User: suggest me the train to visit delhi
LLM: I don’t have the capability to book or suggest specific train tickets, as I’m a text-based AI model and do not have real-time internet access.
Human raters discovered that responses generated by RAG are approximately 43% more precise compared to answers produced by an LLM utilizing fine-tuning methods.
Limitations of LLM
When posed with queries outside their training scope, LLMs typically lead to hallucinations and respond with either a lack of information or incorrect output despite the data potentially being available in proprietary or public datasets. For businesses, this limitation can hinder their ability to extract valuable information and make informed decisions based on comprehensive data.
LLM models have a few issues, such as a knowledge cut-off date and answers from data until they can be trained, can not provide real-time data analysis, or even do not have access to private sensitive data.
Augmenting Large Language Models
The goal of retrieval-augmented generation is to expand the scope of LLMs’ knowledge, enabling them to respond to queries using information that may not have been part of their original training data. This is achieved through a two-step process involving retrieval and generation, allowing LLMs to provide responses that surround a broader context window than traditional models.
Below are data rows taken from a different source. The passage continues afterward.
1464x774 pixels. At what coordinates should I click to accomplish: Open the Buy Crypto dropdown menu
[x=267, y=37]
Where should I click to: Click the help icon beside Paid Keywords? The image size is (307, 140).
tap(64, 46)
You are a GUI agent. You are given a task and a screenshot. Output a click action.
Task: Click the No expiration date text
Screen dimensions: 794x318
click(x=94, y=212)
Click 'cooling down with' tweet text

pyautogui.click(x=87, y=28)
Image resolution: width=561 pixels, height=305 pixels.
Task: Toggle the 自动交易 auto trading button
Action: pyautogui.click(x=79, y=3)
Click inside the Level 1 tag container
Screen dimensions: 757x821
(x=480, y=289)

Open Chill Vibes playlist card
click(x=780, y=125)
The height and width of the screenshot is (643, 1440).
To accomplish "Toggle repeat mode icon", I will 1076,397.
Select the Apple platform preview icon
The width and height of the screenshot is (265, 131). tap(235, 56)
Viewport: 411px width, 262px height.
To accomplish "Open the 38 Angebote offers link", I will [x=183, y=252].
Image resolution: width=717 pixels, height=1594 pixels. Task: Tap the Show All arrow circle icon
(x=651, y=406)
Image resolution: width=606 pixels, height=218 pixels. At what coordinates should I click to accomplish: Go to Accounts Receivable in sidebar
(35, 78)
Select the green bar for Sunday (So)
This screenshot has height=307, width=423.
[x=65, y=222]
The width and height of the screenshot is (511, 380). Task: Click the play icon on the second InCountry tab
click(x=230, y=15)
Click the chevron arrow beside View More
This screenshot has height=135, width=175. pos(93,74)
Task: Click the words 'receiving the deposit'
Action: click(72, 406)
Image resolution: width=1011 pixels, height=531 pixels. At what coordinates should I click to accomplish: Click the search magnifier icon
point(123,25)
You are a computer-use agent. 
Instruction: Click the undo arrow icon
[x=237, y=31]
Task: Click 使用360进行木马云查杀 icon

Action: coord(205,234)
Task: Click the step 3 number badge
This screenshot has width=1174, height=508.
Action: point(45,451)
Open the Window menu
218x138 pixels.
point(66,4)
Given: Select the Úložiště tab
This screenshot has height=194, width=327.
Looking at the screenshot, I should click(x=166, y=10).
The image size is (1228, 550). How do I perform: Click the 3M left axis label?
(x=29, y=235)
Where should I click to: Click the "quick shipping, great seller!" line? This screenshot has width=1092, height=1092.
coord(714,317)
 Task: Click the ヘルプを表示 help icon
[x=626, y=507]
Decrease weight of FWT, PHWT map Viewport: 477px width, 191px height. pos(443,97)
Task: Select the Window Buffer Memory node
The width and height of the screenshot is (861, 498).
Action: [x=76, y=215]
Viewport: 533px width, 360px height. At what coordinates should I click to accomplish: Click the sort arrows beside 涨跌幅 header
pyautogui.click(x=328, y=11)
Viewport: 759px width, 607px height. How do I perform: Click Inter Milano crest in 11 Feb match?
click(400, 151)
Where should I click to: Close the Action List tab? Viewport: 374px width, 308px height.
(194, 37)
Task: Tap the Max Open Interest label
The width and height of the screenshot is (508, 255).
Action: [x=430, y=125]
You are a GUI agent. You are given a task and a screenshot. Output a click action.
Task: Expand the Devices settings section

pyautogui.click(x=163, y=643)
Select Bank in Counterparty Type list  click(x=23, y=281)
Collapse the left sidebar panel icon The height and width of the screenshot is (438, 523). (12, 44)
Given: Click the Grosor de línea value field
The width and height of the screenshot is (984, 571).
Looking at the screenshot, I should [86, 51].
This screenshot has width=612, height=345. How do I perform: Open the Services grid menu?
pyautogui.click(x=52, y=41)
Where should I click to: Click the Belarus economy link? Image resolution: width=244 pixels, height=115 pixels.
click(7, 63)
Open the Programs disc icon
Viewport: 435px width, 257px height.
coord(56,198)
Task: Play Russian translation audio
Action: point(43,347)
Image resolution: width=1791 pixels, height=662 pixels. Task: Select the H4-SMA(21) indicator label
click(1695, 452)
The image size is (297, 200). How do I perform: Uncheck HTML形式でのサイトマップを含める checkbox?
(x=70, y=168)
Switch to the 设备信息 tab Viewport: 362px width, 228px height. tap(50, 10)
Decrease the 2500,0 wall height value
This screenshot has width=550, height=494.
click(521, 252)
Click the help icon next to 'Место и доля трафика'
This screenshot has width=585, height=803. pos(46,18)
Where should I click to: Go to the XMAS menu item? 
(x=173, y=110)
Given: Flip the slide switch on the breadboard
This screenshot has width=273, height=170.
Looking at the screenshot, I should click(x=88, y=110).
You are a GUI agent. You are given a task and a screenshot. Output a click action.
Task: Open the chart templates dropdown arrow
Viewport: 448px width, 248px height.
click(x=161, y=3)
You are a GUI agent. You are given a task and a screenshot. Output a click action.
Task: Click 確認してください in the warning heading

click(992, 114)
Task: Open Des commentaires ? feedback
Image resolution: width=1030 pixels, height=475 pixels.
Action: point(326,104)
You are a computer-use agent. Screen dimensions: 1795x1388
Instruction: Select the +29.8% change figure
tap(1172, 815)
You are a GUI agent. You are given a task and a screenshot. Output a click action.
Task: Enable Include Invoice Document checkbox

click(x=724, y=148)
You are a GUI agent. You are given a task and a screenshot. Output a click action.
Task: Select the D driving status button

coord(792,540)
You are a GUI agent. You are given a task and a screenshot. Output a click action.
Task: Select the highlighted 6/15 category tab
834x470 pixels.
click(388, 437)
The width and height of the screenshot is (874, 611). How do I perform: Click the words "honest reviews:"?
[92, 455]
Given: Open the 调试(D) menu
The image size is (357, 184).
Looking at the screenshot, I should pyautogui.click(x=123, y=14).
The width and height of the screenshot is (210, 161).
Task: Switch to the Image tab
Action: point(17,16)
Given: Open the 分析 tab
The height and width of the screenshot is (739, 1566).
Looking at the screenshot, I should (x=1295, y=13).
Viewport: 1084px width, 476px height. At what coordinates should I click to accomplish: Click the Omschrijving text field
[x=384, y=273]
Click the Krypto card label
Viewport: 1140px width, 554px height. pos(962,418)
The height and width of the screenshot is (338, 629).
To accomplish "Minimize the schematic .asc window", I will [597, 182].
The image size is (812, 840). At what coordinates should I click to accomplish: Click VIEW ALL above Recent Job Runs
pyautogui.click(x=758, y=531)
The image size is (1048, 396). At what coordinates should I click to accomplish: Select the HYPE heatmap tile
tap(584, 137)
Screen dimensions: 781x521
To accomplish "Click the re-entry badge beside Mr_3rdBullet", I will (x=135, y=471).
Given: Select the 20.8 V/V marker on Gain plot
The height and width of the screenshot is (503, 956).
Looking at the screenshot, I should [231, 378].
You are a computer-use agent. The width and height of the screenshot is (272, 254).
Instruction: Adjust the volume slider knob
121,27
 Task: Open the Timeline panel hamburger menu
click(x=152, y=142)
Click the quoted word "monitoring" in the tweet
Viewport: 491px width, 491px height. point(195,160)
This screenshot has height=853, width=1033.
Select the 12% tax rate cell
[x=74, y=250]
Implementing Retrieval Augmented Generation
Image Source: https://blog.langchain.dev/building-llm-powered-web-apps-with-client-side-technology/
To implement RAG, a technique known as Lang chain, an open-source framework, can be utilized. This framework offers the necessary tools and APIs to simply the process of integrating LLMs with external data sources, driving AI applications that can efficiently leverage RAG. Load the documents from various sources such as PDFs, sets of videos, URLs, etc. Splitting the large documents into smaller chunks of data
Vector store Embeddings
The central process of RAG is the use of vector embeddings, which serve as a means of storing and retrieving complex, high-dimensional data in a more manageable format. The retrieval stage involves searching through a database of pre-compiled vector embedding to find the most relevant information based on the user query, while the generation stage utilizes this retrieved information to prompt the LLM to generate a response.
Create a retriever for querying the vector store database.
Leveraging Lang Chain
Lang chain acts as an orchestrator, for AI developers to seamlessly integrate LLMs with external data sources and computation, thereby facilitating the implementation of RAG-driven applications. Available in both Python and JavaScript libraries, the Langchain simplifies the process of harnessing the power of RAG within enterprise environments.
Conclusion
Retrieval augmented generation represents a significant advancement in the capabilities of large language models, enabling them to provide responses that are more contextually relevant and comprehensive. By leveraging RAG techniques and frameworks such as lang chain, businesses can harness the power of their proprietary data to drive informed decision-making and extract valuable insights from their enterprise data.
Retrieval Augmented Generation stands as compelling advancements in natural language processing, seamlessly integrating the precision of retrieval models with the creative capabilities of generative model craft responses based on this context, RAG addresses the limitations of traditional approaches.
FAQs
RAG is applied in question-answering systems, chatbots, and content creation platforms. RAG offers a versatile framework for integrating retrieval-based and generative methods in natural language processing tasks, leading to more accurate, relevant, and contextually rich outputs.
RAG's adaptability stems from its utilization of fine-tuned retrievers tailored for specific tasks and ongoing exploration of advanced architectures like dense retrievers, amplifying its performance across diverse domains.
RAG involves a two-stage process. First, a retriever extracts relevant information from a knowledge base. Then, a generative model crafts responses based on this extracted context, leveraging the precision of retrieval systems and the creativity of generative models.